WHAT YOU NEED TO DO >> Convert each line of the data below into a JSON list of strings, one string per line, with blank lines omitted.

>> Start MATERIAL PROVIDED

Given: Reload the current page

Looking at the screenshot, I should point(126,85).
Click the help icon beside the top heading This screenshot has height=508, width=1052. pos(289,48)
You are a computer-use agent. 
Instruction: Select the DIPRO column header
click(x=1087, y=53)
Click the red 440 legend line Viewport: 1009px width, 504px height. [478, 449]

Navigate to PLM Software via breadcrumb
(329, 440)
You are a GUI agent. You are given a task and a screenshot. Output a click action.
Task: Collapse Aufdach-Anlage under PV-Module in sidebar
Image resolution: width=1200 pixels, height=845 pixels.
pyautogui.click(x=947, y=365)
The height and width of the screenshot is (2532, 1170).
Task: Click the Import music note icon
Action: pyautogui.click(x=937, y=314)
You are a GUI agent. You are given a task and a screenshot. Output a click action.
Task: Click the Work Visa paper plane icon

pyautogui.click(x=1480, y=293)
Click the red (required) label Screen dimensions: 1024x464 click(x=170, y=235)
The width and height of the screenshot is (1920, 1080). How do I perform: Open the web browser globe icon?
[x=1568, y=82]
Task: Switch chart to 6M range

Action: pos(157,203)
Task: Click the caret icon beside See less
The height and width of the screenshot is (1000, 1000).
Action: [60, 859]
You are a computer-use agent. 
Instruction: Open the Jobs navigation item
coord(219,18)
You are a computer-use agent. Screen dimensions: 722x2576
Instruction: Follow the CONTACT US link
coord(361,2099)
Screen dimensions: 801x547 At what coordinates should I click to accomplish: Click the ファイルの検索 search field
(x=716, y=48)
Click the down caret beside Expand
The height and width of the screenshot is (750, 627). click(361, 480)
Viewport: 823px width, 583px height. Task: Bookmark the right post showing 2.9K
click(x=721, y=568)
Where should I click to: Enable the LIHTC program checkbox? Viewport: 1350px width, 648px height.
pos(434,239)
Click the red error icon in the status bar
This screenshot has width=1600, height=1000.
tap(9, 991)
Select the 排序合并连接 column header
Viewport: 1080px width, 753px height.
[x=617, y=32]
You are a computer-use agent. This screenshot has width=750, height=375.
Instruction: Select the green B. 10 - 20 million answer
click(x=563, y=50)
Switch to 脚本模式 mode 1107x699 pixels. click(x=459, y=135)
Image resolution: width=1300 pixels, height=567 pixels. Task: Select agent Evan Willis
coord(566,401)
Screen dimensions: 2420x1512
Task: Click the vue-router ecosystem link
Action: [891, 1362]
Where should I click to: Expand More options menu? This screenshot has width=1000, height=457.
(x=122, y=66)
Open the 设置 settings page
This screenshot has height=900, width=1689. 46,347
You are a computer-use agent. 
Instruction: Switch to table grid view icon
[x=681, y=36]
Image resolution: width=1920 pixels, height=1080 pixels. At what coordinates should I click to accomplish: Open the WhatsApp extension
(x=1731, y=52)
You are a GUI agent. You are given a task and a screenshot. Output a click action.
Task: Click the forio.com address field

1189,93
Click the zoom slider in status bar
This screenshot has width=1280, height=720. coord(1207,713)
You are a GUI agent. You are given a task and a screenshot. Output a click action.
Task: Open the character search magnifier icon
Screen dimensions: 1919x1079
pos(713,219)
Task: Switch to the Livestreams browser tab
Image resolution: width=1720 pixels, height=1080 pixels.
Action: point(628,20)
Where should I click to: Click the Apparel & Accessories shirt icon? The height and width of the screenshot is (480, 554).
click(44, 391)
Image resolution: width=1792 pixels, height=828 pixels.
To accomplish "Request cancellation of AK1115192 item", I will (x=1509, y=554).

>> End MATERIAL PROVIDED

OUTPUT BELOW >>
[
  "Given: Reload the current page",
  "Looking at the screenshot, I should point(126,85).",
  "Click the help icon beside the top heading This screenshot has height=508, width=1052. pos(289,48)",
  "You are a computer-use agent. ",
  "Instruction: Select the DIPRO column header",
  "click(x=1087, y=53)",
  "Click the red 440 legend line Viewport: 1009px width, 504px height. [478, 449]",
  "Navigate to PLM Software via breadcrumb",
  "(329, 440)",
  "You are a GUI agent. You are given a task and a screenshot. Output a click action.",
  "Task: Collapse Aufdach-Anlage under PV-Module in sidebar",
  "Image resolution: width=1200 pixels, height=845 pixels.",
  "pyautogui.click(x=947, y=365)",
  "The height and width of the screenshot is (2532, 1170).",
  "Task: Click the Import music note icon",
  "Action: pyautogui.click(x=937, y=314)",
  "You are a GUI agent. You are given a task and a screenshot. Output a click action.",
  "Task: Click the Work Visa paper plane icon",
  "pyautogui.click(x=1480, y=293)",
  "Click the red (required) label Screen dimensions: 1024x464 click(x=170, y=235)",
  "The width and height of the screenshot is (1920, 1080). How do I perform: Open the web browser globe icon?",
  "[x=1568, y=82]",
  "Task: Switch chart to 6M range",
  "Action: pos(157,203)",
  "Task: Click the caret icon beside See less",
  "The height and width of the screenshot is (1000, 1000).",
  "Action: [60, 859]",
  "You are a computer-use agent. ",
  "Instruction: Open the Jobs navigation item",
  "coord(219,18)",
  "You are a computer-use agent. Screen dimensions: 722x2576",
  "Instruction: Follow the CONTACT US link",
  "coord(361,2099)",
  "Screen dimensions: 801x547 At what coordinates should I click to accomplish: Click the ファイルの検索 search field",
  "(x=716, y=48)",
  "Click the down caret beside Expand",
  "The height and width of the screenshot is (750, 627). click(361, 480)",
  "Viewport: 823px width, 583px height. Task: Bookmark the right post showing 2.9K",
  "click(x=721, y=568)",
  "Where should I click to: Enable the LIHTC program checkbox? Viewport: 1350px width, 648px height.",
  "pos(434,239)",
  "Click the red error icon in the status bar",
  "This screenshot has width=1600, height=1000.",
  "tap(9, 991)",
  "Select the 排序合并连接 column header",
  "Viewport: 1080px width, 753px height.",
  "[x=617, y=32]",
  "You are a computer-use agent. This screenshot has width=750, height=375.",
  "Instruction: Select the green B. 10 - 20 million answer",
  "click(x=563, y=50)",
  "Switch to 脚本模式 mode 1107x699 pixels. click(x=459, y=135)",
  "Image resolution: width=1300 pixels, height=567 pixels. Task: Select agent Evan Willis",
  "coord(566,401)",
  "Screen dimensions: 2420x1512",
  "Task: Click the vue-router ecosystem link",
  "Action: [891, 1362]",
  "Where should I click to: Expand More options menu? This screenshot has width=1000, height=457.",
  "(x=122, y=66)",
  "Open the 设置 settings page",
  "This screenshot has height=900, width=1689. 46,347",
  "You are a computer-use agent. ",
  "Instruction: Switch to table grid view icon",
  "[x=681, y=36]",
  "Image resolution: width=1920 pixels, height=1080 pixels. At what coordinates should I click to accomplish: Open the WhatsApp extension",
  "(x=1731, y=52)",
  "You are a GUI agent. You are given a task and a screenshot. Output a click action.",
  "Task: Click the forio.com address field",
  "1189,93",
  "Click the zoom slider in status bar",
  "This screenshot has width=1280, height=720. coord(1207,713)",
  "You are a GUI agent. You are given a task and a screenshot. Output a click action.",
  "Task: Open the character search magnifier icon",
  "Screen dimensions: 1919x1079",
  "pos(713,219)",
  "Task: Switch to the Livestreams browser tab",
  "Image resolution: width=1720 pixels, height=1080 pixels.",
  "Action: point(628,20)",
  "Where should I click to: Click the Apparel & Accessories shirt icon? The height and width of the screenshot is (480, 554).",
  "click(44, 391)",
  "Image resolution: width=1792 pixels, height=828 pixels.",
  "To accomplish \"Request cancellation of AK1115192 item\", I will (x=1509, y=554)."
]